Bohier comprit enfin, mais ne se découragea pas. Il en appela au parlement. C’était sa seule chance de salut. En ce temps-là comme à toutes les époques de la monarchie, — Louis XIV excepté, — le parlement était peu disposé à se faire le complaisant des caprices royaux. Aspirant sans cesse à jouer un rôle politique et déçu dans son ambition, il se vengeait de ses mécomptes en gênant de tout son pouvoir cette royauté qui se passait de lui, et il préludait par des taquineries à son équipée de la fronde et à ses plus pacifiques, mais plus funestes tentatives du XVIIIe siècle.
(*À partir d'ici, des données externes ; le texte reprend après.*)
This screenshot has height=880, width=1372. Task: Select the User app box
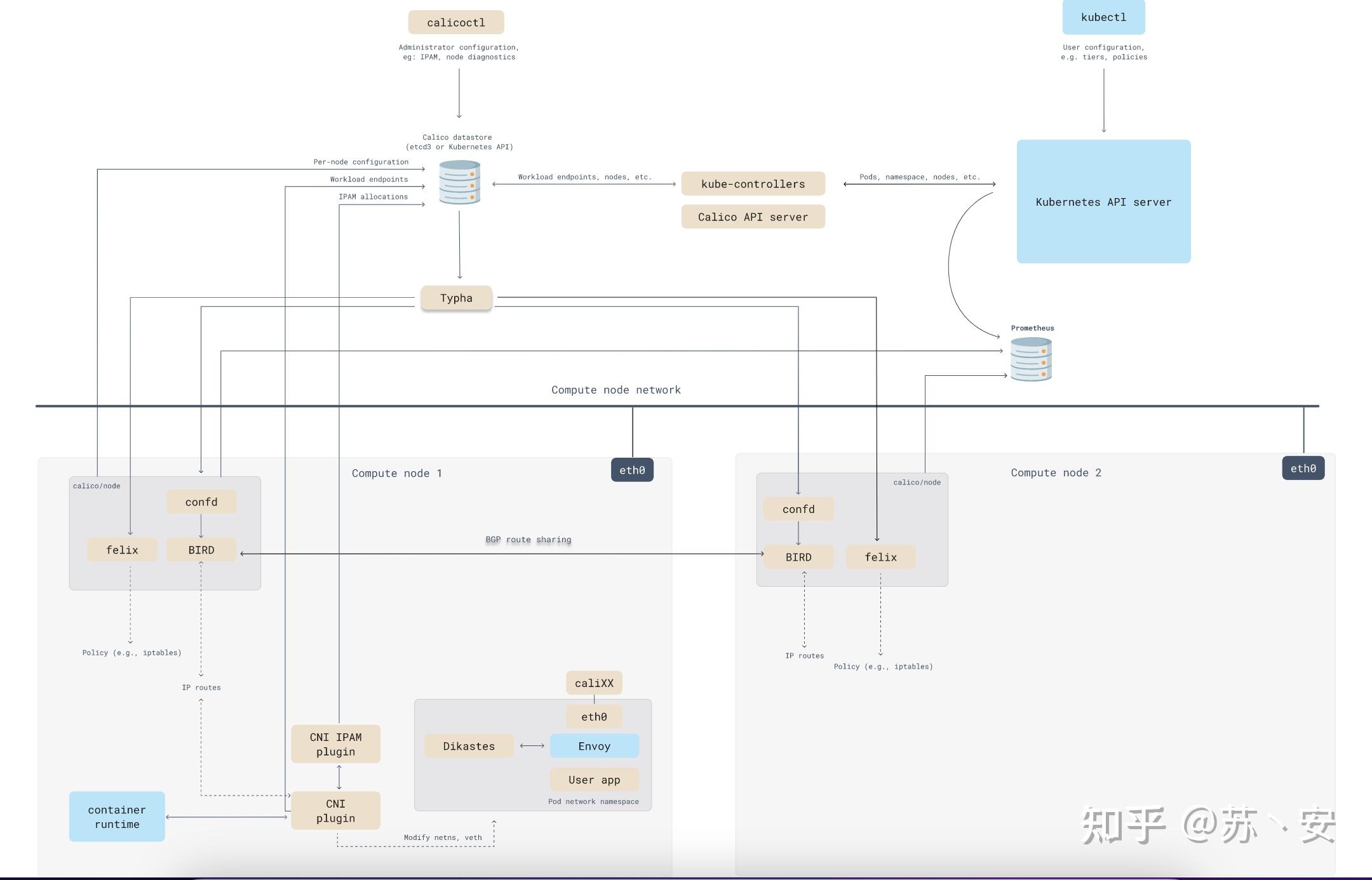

Bohier comptait sur cet esprit du parlement, et il n’avait pas tort : on fit à la chambre des requêtes bonne mine à ses réclamations ; tout allait bien, lorsqu’Henri II, jetant ouvertement son autorité dans la balance, et par lettres patentes déclarant que Bohier voulait « fuyr à droict et à justice, » renvoya l’affaire devant la chambre d’Anjou. Bientôt même les juges qu’il avait choisis ne furent plus ni assez sûrs ni assez prompts au gré de son impatience. Le 15 novembre 1551, de nouvelles lettres patentes, affichant hautement encore la partialité royale, attribuèrent la connaissance du procès au grand-conseil du roi. Autant valait déclarer que le roi entendait être juge et partie. Ce conseil du roi n’avait en réalité d’un tribunal que le nom. Sa composition, son pouvoir, sa compétence, son existence même, tout dépendait de l’arbitraire du souverain ; c’était le prête-nom des vengeances ou des fantaisies royales. On évoquait ce fantôme quand il fallait couvrir du manteau de la loi quelque grosse illégalité.

À ce coup, Bohier n’avait plus rien à opposer. Dès qu’il avait vu le roi se mettre de la partie, il s’était senti perdu. Résister au roi, c’est-à-dire à sa favorite, qui l’eût osé ? qui l’eût pu ? Contre un tel adversaire, qu’étaient la loi et la justice ? Ce général des finances, ce conseiller, ce gentilhomme du roi, ce gouverneur du pays de Touraine, riche, entouré de puissans amis, ayant le droit pour lui, ne songea même pas à se défendre : il s’enfuit comme un coupable, et s’alla cacher à Venise, s’estimant heureux de sauver, au prix de sa richesse et de ses honneurs, sa liberté, sinon même sa vie.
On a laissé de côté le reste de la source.